Complete step-by-step solution:
According to the problem, we are asked to find the value of $\sin \dfrac{{9\pi }}{8}$ using the half-angle formula. Let us recall the half-angle formula for the sine function.
We know that the half-angle formula for sine function is defined as,
$\sin \dfrac{x}{2} = \sqrt {\dfrac{{1 - \cos x}}{2}}$.............….. (1)
Now, we need to find the value of $\sin \dfrac{{9\pi }}{8}$. So, we have
$\Rightarrow \dfrac{x}{2} = \dfrac{{9\pi }}{8}$
Multiply both sides by 2,
$\Rightarrow x = \dfrac{{9\pi }}{4}$
Let us substitute the value in equation (1)

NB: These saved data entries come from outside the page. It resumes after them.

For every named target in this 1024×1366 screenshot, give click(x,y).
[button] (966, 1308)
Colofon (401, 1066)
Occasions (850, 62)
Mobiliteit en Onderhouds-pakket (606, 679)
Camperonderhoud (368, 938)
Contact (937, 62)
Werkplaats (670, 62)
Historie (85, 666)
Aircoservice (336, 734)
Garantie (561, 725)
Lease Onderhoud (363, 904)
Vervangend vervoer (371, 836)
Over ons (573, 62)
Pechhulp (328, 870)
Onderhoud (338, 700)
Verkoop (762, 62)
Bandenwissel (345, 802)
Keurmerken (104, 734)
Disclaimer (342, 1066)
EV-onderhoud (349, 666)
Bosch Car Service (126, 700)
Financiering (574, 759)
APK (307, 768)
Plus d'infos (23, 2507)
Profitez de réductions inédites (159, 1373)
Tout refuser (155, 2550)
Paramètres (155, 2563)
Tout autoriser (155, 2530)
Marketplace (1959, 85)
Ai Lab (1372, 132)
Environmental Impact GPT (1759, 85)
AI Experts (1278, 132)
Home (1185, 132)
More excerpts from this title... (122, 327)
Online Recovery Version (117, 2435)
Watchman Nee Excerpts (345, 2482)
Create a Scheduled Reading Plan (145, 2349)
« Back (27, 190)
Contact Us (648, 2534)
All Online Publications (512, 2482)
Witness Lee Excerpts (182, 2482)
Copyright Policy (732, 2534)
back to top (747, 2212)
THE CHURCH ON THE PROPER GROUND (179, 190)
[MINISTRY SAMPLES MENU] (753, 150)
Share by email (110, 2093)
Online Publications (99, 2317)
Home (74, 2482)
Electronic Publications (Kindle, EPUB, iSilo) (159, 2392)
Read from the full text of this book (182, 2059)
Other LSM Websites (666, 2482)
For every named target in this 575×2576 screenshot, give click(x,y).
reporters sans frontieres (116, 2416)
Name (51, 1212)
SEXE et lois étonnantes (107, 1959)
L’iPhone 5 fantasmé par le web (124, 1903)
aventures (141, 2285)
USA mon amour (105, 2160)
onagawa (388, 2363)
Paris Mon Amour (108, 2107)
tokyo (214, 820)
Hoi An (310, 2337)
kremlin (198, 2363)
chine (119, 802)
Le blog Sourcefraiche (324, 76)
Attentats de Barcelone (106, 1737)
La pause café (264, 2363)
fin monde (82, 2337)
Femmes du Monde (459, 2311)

$\Rightarrow \sin \dfrac{{9\pi }}{8} = \sqrt {\dfrac{{1 - \cos \dfrac{{9\pi }}{4}}}{2}}$
As we know $\cos \left( {2\pi + \theta } \right) = \cos \theta$. Then,
$\Rightarrow \sin \dfrac{{9\pi }}{8} = \sqrt {\dfrac{{1 - \cos \left( {2\pi + \dfrac{\pi }{4}} \right)}}{2}}$
Simplify the terms,
$\Rightarrow \sin \dfrac{{9\pi }}{8} = \sqrt {\dfrac{{1 - \cos \left( {\dfrac{\pi }{4}} \right)}}{2}}$
We know that $\cos \dfrac{\pi }{4} = \dfrac{1}{{\sqrt 2 }}$. Then,
$\Rightarrow \sin \dfrac{{9\pi }}{8} = \sqrt {\dfrac{{1 - \dfrac{1}{{\sqrt 2 }}}}{2}}$
Take LCM and move $\sqrt 2$ in the denominator,
$\Rightarrow \sin \dfrac{{9\pi }}{8} = \sqrt {\dfrac{{\sqrt 2 - 1}}{{2\sqrt 2 }}}$
Multiply numerator and denominator by $\sqrt 2$,
$\Rightarrow \sin \dfrac{{9\pi }}{8} = \sqrt {\dfrac{{2 - \sqrt 2 }}{4}}$
Simplify the terms,
$\Rightarrow \sin \dfrac{{9\pi }}{8} = \dfrac{{\sqrt {2 - \sqrt 2 } }}{2}$
Since $\dfrac{{9\pi }}{8}$ lies in the third quadrant. So, the sine function will be negative.
$\therefore \sin \dfrac{{9\pi }}{8} = - \dfrac{{\sqrt {2 - \sqrt 2 } }}{2}$

Hence, the value of $\sin \dfrac{{9\pi }}{8}$ is $- \dfrac{{\sqrt {2 - \sqrt 2 } }}{2}$

Note: We should perform each step carefully in order to avoid calculation mistakes and confusion. We should keep in mind the nature of the values of trigonometric functions in different quadrants while solving this type of problem. Similarly, we can expect the formulas to find the value of $\sin \dfrac{{9\pi }}{8}$ and $\cos \dfrac{{9\pi }}{8}$ using the formula of $\cos 2\theta$.